Chi è il volontario animalista?

E’ una persona che all’inizio ha del tempo da dedicare a una causa benefica. All’inizio.
Poi finirà per non avere tempo neanche per se stesso: questo se sarà un bravo volontario.
I volontari operano nei/dai posti più disparati. Dai bagni degli uffici, in fila alle casse del supermercato, nelle aree di sosta in autostrada, nei camerini dei negozi.
In disparte negli angolini dei posti più impensati li vedi parlare sottovoce ai loro cellulari, scartabellando nelle loro agendine.
Sono quelli che chiedono permessi velocissimi in ufficio per poi tornare magari dopo un’oretta o due, spettinati, sconvolti ma con il sorriso sulle labbra e il sedile della macchina tappezzato di peli.
Vivono in simbiosi con il loro cellulare, che vibra spesso, ma se il capo è vicino non rispondono mai.
La loro mail è costantemente costipata da appelli.
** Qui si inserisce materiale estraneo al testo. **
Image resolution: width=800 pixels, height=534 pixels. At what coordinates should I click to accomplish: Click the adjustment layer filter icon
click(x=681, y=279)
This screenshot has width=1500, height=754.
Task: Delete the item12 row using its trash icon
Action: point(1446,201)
Ipersensibili, generalmente un po´ ansiosi. Li riconosci perché qualsiasi potrà essere l’argomento che state affrontando i loro occhi verranno rapiti da qualunque essere vivente a quattro zampe che vi passerà vicino.
Sarete sicurissimi di avere di fronte un volontario se dalla sua borsa emergerà sempre una scatola di biscottini per cani e un guinzaglio.
Potrete essere sicuri al 100% se vedendo passare un cane senza collare, inizieranno a inseguirlo prima con gli occhi , poi facendovi segno di abbassare la voce per non spaventarlo e quindi in punta di piedi inizieranno a pedinarlo lasciandovi in asso.
Nel bagaglio della macchina hanno sempre del pane secco “… non si sa mai… magari incontro un’anatra”.
In casa al posto dei quadri hanno certificati di adozioni di conigli.
Quando li riconoscerete attenetevi a queste semplici regole:
Non iniziate mai a parlare di animali in loro presenza oppure se lo farete, attrezzatevi con tutto il necessaire per preparare una pastiera napoletana. Almeno alla fine delle 12 ore di monologo animalista potrete gustare una giusta torta proteica.
Accettando la loro amicizia su facebook entrerete nel pericolosissimo mondo degli occhietti amabili che vi chiedono adozione e in meno di una settimana gioirete insieme ai vostri 4 nuovi cani, gatti e conigli.
Non dite mai a un volontario animalista, che FORSE prenderete un cane.
Vi si attaccherà ai calcagni e potrete staccarlo solo sopprimendolo.
Altri indizi:
I volontari sono sempre in bolletta e generalmente vestiti in maniera semplice. Impossibile non trovare almeno un pelo animale su giacche, sciarpe…
Spesso spettinati (con i soldi del parrucchiere ci pago la pensione a un canetto).
Difficilmente liberi durante i week end perchè impegnati in preaffidi, staffette, sgambamenti e cene di beneficenza.
Sono quelli che quando dicono “sai , faccio volontariato per gli animali” ricevono sguardi di finta ammirazione mista a vera commiserazione … Il volontario lo sa.
E’ una malattia, una forza impossibile che ti spinge a tritarti anche centinaia di chilometri alle 5 di mattina di domenica per aiutare un orecchiuto a uscire da una gabbia fetida e raggiungere una cuccia calda.
Un volontario è costretto a vedere giornalmente quello che costantemente combatte: la violenza.
Perchè il volontario la cerca, la legge giornalmente, la vede.
La studia con il voltastomaco per poterla combattere, per farla conoscere a tutti perchè tutti la combattano. E il volontario non ci fa mai l’abitudine.
Le volontarie donne hanno un fedele alleato: il correttore per le occhiaie.
E’ sondato che non hanno mai sonni tranquilli!
Ma un volontario animalista, nonostante questo impietoso ritratto è sempre una persona speciale. Ha una luce propria.
E’ una persona che VEDE il sorriso di un animale, che ne sente la gioia, che assorbe la luce di un ‘anima pura.
E’ qualcosa di magico.
E di questi tempi, credetemi è una benedizione. Vogliate bene agli animali. La loro esistenza fa bella la nostra.